EXERCISE DETAILS >> Write out, word for word, every line in the data below from the one containing "Screen dimensions: 707x460" to the one containing "Viewport: 599px width, 599px height.", both of them included.

RECORDS FOR PROCESSING >>
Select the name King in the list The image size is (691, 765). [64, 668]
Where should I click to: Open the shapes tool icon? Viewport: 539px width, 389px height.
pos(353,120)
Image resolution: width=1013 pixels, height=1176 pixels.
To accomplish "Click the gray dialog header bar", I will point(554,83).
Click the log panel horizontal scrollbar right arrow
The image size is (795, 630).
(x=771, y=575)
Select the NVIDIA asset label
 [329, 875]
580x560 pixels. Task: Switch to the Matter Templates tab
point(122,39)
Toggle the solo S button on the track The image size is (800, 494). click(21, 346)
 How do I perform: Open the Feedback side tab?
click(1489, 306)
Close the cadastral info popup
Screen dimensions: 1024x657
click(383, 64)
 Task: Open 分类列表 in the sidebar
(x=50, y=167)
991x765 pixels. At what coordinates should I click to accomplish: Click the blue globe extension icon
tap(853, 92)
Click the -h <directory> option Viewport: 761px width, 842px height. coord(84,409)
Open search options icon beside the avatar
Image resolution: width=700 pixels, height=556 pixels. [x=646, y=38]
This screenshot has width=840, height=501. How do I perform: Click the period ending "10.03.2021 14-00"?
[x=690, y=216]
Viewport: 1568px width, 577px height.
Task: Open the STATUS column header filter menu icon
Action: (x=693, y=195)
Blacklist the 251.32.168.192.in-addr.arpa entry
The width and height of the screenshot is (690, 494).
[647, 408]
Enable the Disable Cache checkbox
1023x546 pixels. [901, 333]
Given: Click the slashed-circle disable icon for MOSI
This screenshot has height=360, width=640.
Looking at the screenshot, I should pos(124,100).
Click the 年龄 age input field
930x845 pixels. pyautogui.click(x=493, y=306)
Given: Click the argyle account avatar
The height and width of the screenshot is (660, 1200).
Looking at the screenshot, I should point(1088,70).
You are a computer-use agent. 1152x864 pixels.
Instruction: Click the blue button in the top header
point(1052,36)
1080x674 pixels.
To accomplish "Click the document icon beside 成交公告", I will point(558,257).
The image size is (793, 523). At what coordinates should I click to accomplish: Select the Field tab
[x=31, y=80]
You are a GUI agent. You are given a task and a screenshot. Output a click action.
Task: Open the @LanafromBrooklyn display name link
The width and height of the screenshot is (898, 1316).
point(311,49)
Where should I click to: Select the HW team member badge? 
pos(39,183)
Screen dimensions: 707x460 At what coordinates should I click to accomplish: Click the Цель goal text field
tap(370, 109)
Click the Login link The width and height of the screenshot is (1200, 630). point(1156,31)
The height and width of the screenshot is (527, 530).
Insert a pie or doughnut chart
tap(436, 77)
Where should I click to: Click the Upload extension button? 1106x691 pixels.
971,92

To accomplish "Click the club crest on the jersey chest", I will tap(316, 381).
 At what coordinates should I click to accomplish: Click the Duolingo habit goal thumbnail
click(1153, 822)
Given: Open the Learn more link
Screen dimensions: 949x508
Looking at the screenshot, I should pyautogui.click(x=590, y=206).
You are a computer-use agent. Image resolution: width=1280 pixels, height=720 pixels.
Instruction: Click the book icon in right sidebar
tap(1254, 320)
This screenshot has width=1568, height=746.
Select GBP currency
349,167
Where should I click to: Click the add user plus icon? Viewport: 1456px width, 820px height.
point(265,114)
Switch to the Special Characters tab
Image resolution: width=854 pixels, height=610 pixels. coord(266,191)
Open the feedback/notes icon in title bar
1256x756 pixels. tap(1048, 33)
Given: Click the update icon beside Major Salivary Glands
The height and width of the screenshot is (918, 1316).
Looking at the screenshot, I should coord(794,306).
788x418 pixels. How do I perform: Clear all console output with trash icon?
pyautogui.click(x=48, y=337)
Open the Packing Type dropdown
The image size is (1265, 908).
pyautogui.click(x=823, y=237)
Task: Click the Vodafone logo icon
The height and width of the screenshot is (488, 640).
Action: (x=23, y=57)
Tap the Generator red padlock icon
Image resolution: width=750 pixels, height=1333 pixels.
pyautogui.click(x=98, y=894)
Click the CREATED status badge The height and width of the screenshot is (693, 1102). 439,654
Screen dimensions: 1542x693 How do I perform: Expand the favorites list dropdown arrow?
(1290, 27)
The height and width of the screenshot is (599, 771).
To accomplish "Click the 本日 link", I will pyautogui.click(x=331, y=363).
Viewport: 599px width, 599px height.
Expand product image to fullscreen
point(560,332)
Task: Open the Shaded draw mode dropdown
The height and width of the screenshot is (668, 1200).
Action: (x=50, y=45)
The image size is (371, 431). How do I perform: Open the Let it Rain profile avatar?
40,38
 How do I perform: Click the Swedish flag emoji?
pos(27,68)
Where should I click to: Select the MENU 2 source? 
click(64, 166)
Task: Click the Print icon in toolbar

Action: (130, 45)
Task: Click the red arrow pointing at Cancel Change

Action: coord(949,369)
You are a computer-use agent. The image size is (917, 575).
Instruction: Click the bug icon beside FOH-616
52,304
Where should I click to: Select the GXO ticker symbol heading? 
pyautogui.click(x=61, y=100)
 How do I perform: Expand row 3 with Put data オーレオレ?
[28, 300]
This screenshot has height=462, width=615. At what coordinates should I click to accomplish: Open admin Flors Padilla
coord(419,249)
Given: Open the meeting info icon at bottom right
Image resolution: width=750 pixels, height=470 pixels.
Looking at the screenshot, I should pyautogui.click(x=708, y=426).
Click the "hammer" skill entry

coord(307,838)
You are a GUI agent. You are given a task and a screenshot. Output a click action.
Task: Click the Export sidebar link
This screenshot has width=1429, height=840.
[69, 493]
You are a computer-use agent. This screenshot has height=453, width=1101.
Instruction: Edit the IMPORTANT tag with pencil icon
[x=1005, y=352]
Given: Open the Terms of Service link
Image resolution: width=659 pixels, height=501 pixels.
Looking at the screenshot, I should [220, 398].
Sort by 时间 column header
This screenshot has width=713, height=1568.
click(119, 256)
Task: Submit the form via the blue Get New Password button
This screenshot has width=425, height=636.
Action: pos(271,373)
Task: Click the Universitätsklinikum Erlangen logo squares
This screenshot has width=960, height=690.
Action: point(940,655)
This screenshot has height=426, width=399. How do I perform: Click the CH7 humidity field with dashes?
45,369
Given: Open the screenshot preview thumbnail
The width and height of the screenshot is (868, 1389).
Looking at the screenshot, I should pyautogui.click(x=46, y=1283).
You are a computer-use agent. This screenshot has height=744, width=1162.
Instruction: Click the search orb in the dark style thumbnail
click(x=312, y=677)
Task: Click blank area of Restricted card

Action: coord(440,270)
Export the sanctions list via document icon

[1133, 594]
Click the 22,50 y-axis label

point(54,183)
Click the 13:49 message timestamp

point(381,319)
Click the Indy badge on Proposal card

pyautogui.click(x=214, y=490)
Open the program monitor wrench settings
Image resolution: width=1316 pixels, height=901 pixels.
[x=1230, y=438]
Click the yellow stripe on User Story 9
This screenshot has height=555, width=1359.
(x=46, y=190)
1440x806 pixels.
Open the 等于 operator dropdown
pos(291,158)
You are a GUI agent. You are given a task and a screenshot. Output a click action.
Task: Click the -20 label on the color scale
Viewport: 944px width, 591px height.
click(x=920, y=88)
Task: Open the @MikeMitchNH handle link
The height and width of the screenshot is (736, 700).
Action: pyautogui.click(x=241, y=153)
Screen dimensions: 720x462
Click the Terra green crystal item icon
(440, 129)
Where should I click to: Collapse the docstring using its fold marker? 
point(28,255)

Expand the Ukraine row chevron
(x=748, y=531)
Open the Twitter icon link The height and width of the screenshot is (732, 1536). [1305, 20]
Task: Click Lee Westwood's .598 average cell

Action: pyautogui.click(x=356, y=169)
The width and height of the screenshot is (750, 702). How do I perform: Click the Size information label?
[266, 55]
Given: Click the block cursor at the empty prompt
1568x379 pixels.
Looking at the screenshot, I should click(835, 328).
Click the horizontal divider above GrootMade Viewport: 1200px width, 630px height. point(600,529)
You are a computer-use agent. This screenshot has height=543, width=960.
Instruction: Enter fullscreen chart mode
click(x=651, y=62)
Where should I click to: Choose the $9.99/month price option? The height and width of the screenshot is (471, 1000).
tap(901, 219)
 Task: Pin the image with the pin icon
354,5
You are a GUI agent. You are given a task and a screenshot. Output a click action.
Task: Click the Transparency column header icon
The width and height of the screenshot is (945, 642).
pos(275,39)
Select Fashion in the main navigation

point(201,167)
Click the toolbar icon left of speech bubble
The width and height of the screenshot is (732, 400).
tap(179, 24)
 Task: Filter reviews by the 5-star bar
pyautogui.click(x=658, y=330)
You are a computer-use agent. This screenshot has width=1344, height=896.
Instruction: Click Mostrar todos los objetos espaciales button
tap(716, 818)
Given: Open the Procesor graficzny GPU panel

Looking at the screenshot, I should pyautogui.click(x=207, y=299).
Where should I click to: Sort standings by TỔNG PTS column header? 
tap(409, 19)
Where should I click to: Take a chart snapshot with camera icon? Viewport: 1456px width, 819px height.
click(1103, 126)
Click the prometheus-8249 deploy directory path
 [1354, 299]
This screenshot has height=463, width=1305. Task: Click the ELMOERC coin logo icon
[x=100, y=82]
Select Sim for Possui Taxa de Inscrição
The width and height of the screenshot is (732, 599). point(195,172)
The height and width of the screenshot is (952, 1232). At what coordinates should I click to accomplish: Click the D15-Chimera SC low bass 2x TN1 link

EXERCISE ANSWER >>
Screen dimensions: 707x460 At what coordinates should I click to accomplish: Click the Цель goal text field
tap(370, 109)
Click the Login link The width and height of the screenshot is (1200, 630). point(1156,31)
The height and width of the screenshot is (527, 530).
Insert a pie or doughnut chart
tap(436, 77)
Where should I click to: Click the Upload extension button? 1106x691 pixels.
971,92

To accomplish "Click the club crest on the jersey chest", I will tap(316, 381).
 At what coordinates should I click to accomplish: Click the Duolingo habit goal thumbnail
click(1153, 822)
Given: Open the Learn more link
Screen dimensions: 949x508
Looking at the screenshot, I should pyautogui.click(x=590, y=206).
You are a computer-use agent. Image resolution: width=1280 pixels, height=720 pixels.
Instruction: Click the book icon in right sidebar
tap(1254, 320)
This screenshot has width=1568, height=746.
Select GBP currency
349,167
Where should I click to: Click the add user plus icon? Viewport: 1456px width, 820px height.
point(265,114)
Switch to the Special Characters tab
Image resolution: width=854 pixels, height=610 pixels. coord(266,191)
Open the feedback/notes icon in title bar
1256x756 pixels. tap(1048, 33)
Given: Click the update icon beside Major Salivary Glands
The height and width of the screenshot is (918, 1316).
Looking at the screenshot, I should coord(794,306).
788x418 pixels. How do I perform: Clear all console output with trash icon?
pyautogui.click(x=48, y=337)
Open the Packing Type dropdown
The image size is (1265, 908).
pyautogui.click(x=823, y=237)
Task: Click the Vodafone logo icon
The height and width of the screenshot is (488, 640).
Action: (x=23, y=57)
Tap the Generator red padlock icon
Image resolution: width=750 pixels, height=1333 pixels.
pyautogui.click(x=98, y=894)
Click the CREATED status badge The height and width of the screenshot is (693, 1102). 439,654
Screen dimensions: 1542x693 How do I perform: Expand the favorites list dropdown arrow?
(1290, 27)
The height and width of the screenshot is (599, 771).
To accomplish "Click the 本日 link", I will pyautogui.click(x=331, y=363).
Viewport: 599px width, 599px height.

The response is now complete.